DATA SECTION =>
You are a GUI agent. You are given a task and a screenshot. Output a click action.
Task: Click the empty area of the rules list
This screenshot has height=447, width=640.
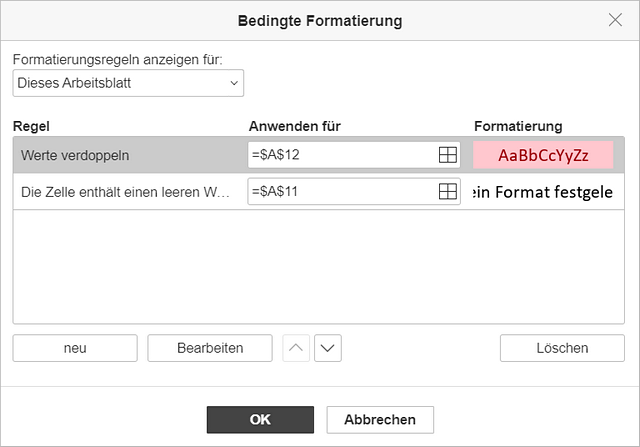pyautogui.click(x=319, y=267)
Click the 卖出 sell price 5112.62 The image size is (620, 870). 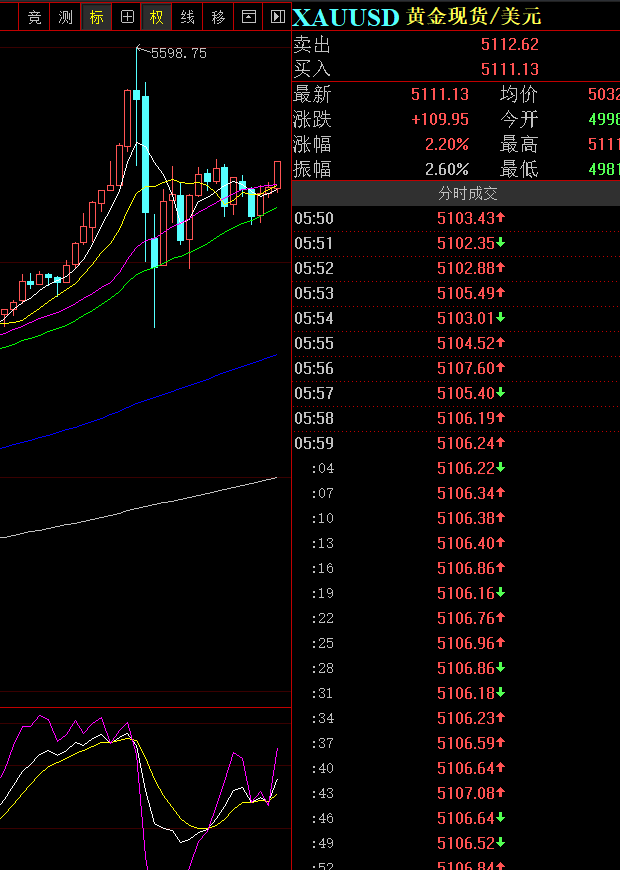point(509,44)
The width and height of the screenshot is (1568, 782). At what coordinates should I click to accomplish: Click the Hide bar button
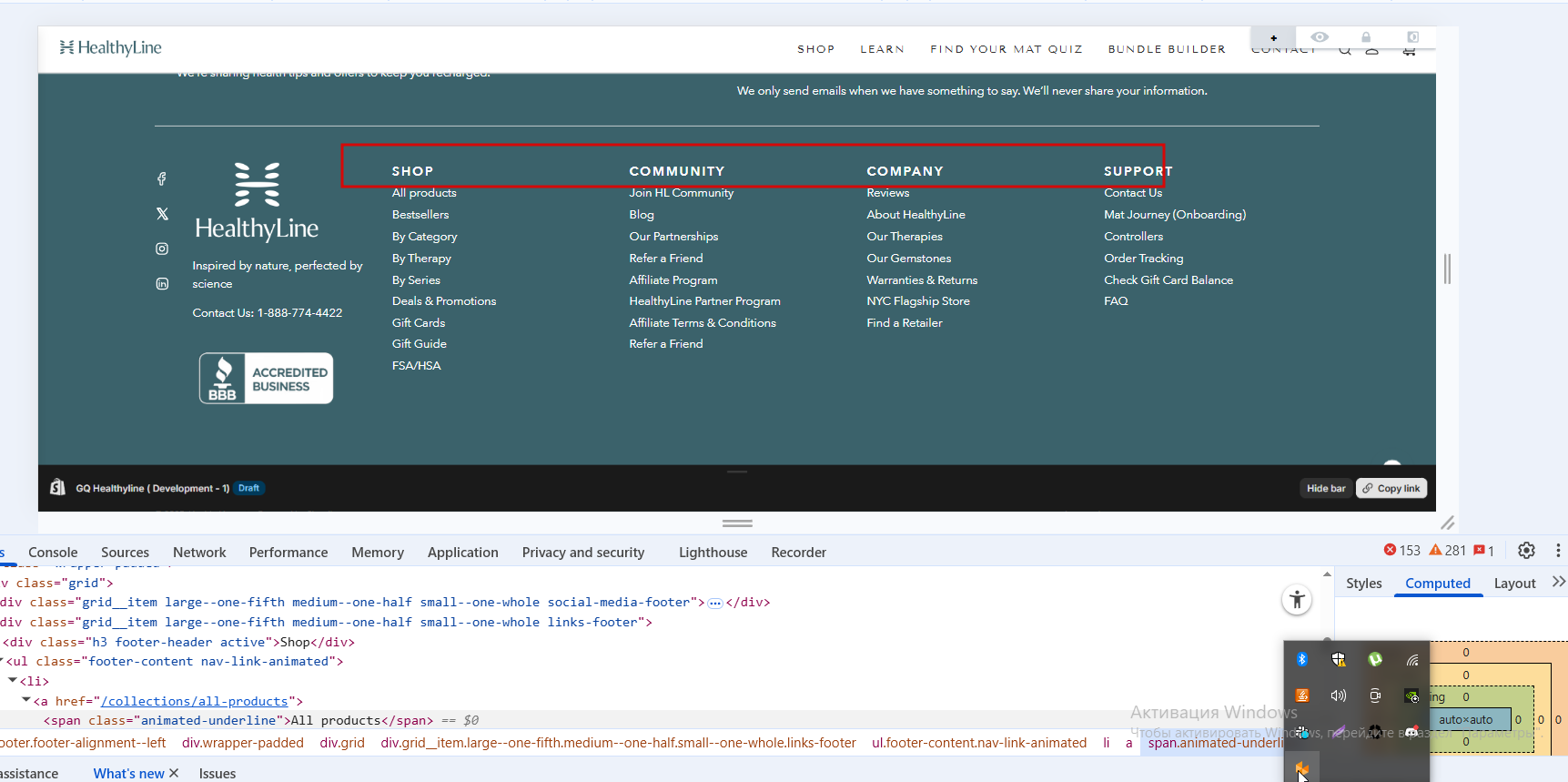(1326, 489)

ASSIGNMENT => Locate the line containing "The width and" in the material above, then repeat it and every later line exactly, with no pictures.

REPLY TO THE EXERCISE =>
The width and height of the screenshot is (1568, 782). At what coordinates should I click to accomplish: Click the Hide bar button
(1326, 489)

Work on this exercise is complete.